SpringTime4 was inspired by something my former student Maks showed me, which he called a Victorian Amp. I couldn’t find any good info on it (Oops! I should have looked up Victorian Synthesizer instead) but since I still had a large speaker left over from the Sonic Titan build I decided to build something similar.

SpringTime4

Instead of paper clips (or solder) I used two stretched out springs to complete the circuit. This worked well, because as the speaker coil energized the top spring would bounce up and break the circuit, then fall and complete the circuit again.

SpringTime4

To make things interactive, I added a button that could be pressed to start the device.
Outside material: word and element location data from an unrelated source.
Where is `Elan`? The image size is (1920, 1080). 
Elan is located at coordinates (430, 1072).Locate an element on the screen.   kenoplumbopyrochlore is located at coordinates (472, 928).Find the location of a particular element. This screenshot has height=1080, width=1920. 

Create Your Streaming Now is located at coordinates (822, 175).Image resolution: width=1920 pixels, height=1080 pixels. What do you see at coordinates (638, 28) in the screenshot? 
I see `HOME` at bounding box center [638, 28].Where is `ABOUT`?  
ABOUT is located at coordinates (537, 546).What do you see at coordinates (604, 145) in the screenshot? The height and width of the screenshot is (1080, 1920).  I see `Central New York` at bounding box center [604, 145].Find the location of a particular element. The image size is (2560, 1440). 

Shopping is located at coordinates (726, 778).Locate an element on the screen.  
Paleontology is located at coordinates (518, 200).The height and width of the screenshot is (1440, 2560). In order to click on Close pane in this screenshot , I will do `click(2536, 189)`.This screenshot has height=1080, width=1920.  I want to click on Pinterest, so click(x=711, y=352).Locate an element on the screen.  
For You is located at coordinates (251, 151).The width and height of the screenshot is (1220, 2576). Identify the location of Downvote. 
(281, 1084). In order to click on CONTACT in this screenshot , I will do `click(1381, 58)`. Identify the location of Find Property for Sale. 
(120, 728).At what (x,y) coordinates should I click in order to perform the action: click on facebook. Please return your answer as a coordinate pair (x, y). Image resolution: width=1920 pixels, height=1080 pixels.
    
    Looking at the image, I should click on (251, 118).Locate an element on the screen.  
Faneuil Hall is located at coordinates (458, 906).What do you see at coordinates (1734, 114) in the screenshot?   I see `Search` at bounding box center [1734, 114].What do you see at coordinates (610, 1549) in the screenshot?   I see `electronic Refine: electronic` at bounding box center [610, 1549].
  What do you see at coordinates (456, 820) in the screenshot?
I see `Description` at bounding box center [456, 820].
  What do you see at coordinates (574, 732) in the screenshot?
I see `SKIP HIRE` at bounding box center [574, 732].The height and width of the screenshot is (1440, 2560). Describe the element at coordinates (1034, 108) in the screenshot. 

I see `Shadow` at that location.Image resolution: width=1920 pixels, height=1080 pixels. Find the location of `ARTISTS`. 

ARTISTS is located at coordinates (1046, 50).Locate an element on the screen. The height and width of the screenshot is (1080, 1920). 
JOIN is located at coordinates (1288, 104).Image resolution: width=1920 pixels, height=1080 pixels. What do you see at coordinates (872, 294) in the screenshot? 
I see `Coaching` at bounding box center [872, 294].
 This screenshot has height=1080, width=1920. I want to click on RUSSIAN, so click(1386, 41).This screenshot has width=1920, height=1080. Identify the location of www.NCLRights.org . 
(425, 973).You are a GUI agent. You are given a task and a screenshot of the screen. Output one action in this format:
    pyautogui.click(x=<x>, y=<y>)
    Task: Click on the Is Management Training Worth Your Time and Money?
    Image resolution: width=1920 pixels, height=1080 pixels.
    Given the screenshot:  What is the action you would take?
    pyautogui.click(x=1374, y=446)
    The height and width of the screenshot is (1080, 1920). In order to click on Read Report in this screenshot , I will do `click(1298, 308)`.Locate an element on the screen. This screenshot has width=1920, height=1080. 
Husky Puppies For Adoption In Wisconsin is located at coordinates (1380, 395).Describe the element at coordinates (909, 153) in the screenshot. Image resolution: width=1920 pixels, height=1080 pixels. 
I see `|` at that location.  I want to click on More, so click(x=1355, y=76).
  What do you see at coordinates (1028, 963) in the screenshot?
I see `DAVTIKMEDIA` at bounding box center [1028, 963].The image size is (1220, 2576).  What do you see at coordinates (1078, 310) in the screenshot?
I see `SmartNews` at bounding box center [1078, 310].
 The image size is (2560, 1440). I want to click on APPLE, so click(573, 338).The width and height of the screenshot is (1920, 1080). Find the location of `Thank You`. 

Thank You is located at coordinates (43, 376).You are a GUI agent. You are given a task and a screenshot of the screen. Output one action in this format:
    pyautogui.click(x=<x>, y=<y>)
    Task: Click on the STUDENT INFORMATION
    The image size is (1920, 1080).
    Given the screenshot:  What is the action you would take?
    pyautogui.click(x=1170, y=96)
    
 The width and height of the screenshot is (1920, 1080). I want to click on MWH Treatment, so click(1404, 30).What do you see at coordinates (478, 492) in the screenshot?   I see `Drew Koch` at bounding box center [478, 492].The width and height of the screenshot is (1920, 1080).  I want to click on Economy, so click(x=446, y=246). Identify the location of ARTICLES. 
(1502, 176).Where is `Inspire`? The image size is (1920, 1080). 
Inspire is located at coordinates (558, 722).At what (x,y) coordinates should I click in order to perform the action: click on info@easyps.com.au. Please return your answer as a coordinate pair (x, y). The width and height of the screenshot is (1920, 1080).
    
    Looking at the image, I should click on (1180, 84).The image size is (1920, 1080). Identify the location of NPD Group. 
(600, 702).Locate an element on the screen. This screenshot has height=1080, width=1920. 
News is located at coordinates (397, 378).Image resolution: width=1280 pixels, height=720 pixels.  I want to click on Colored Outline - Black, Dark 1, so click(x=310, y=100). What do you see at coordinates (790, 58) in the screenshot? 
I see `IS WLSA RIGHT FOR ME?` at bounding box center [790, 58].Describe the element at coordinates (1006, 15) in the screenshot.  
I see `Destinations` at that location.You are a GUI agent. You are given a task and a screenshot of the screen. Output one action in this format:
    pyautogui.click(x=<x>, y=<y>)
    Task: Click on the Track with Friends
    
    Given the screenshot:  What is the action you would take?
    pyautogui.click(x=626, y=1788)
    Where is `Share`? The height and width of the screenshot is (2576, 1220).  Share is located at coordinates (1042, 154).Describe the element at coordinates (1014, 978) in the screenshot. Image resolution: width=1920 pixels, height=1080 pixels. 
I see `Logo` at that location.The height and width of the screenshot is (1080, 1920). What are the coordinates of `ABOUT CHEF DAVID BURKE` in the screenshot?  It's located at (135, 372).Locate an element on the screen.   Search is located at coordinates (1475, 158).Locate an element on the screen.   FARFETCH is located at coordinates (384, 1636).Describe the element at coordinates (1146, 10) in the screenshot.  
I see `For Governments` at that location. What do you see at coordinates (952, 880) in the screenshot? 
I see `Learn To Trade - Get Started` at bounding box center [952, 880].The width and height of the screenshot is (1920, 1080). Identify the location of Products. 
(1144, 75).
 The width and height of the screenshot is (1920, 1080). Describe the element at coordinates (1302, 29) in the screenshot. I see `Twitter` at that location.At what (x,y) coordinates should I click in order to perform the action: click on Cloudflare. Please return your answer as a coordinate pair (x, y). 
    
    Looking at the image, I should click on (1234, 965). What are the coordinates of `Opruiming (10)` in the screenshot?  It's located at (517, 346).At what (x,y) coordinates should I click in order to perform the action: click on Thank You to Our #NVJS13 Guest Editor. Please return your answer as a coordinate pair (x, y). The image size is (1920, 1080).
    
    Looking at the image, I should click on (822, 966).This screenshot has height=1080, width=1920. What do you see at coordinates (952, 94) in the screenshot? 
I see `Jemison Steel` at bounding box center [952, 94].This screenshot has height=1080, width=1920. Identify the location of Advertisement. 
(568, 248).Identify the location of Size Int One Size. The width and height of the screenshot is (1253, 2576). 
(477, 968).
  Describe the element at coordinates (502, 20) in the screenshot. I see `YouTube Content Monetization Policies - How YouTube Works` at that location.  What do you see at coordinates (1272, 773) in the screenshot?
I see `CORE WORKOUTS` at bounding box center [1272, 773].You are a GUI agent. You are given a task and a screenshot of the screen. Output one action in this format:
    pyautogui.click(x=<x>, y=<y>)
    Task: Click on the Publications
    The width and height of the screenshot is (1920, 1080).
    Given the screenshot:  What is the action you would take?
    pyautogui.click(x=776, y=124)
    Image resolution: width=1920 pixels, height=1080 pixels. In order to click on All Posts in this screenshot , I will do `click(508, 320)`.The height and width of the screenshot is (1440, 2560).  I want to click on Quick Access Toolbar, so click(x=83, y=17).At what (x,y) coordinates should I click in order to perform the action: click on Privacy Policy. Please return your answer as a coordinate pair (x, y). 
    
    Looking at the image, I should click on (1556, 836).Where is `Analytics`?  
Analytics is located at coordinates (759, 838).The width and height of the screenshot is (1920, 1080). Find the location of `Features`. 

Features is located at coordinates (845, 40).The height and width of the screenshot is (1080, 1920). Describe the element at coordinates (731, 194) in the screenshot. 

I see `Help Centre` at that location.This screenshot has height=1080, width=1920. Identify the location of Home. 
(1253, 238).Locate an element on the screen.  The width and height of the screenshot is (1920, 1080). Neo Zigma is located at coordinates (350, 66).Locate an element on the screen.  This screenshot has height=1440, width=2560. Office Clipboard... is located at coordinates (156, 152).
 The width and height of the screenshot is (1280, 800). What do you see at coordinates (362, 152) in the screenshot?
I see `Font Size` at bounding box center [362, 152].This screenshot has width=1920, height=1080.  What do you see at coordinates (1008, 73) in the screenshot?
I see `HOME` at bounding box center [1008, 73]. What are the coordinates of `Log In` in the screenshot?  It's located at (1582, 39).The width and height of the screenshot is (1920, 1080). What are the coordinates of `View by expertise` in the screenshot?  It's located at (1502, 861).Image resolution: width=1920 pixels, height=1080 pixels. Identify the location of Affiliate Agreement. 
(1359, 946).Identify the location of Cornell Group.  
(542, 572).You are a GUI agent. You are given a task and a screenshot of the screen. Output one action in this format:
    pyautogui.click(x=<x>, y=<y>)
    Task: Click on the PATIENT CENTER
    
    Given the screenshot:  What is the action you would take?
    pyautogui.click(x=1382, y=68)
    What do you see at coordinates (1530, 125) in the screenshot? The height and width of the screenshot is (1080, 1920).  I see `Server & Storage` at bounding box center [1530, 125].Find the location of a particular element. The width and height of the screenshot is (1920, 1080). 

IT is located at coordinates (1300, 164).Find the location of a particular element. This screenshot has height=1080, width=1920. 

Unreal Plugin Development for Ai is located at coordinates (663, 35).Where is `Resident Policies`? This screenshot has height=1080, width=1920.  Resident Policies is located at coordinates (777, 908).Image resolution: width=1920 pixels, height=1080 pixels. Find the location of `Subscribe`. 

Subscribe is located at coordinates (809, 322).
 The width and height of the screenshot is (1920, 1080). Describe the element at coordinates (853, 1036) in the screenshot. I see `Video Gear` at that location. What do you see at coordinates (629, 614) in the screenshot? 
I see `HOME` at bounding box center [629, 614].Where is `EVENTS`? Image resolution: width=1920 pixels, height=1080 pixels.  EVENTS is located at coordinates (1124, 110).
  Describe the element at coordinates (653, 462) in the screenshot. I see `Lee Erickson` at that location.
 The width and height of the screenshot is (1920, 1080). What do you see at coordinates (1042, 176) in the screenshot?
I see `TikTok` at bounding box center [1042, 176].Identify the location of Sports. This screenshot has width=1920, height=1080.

This allowed people to interact with it, and also added another piece to complete the circuit. The whole thing is powered by a 9 volt battery, which I also left exposed, so people so see what provided power. I didn’t want a full enclosure that would appear to hide things.

SpringTime4

I used alligator clips to connect things, which allowed for disconnecting the button unit from the speaker, which makes it a little easier to transport.

SpringTime4

I took SpringTime4 to the Madison Mini Maker Faire and I really enjoyed watching people interact with it and then asking them if they knew what was happening. Some people sort of figured it out, and for those that didn’t quite get it, I explained how it worked. I think as a maker you tend to forget that even a really simple device can be difficult for people to understand, depending on their familiarity with things like electrical circuits.

SpringTime4

One of my favorite parts was when an 8 year old kid tried to makersplain to me how I should improve it. It’s nice to know that even kids think they’ve got great ideas about how someone else should do things. ;)

SpringTime4

The one improvement I’ll like to see is making it louder (if possible). It’s typical that I test things in my shop and they are fine but when I bring them into public and the environment is noisy, it’s hard to hear things. Since the visual component of seeing the springs move around is a large element of the piece, if I can’t make it louder it’s probably not a huge deal.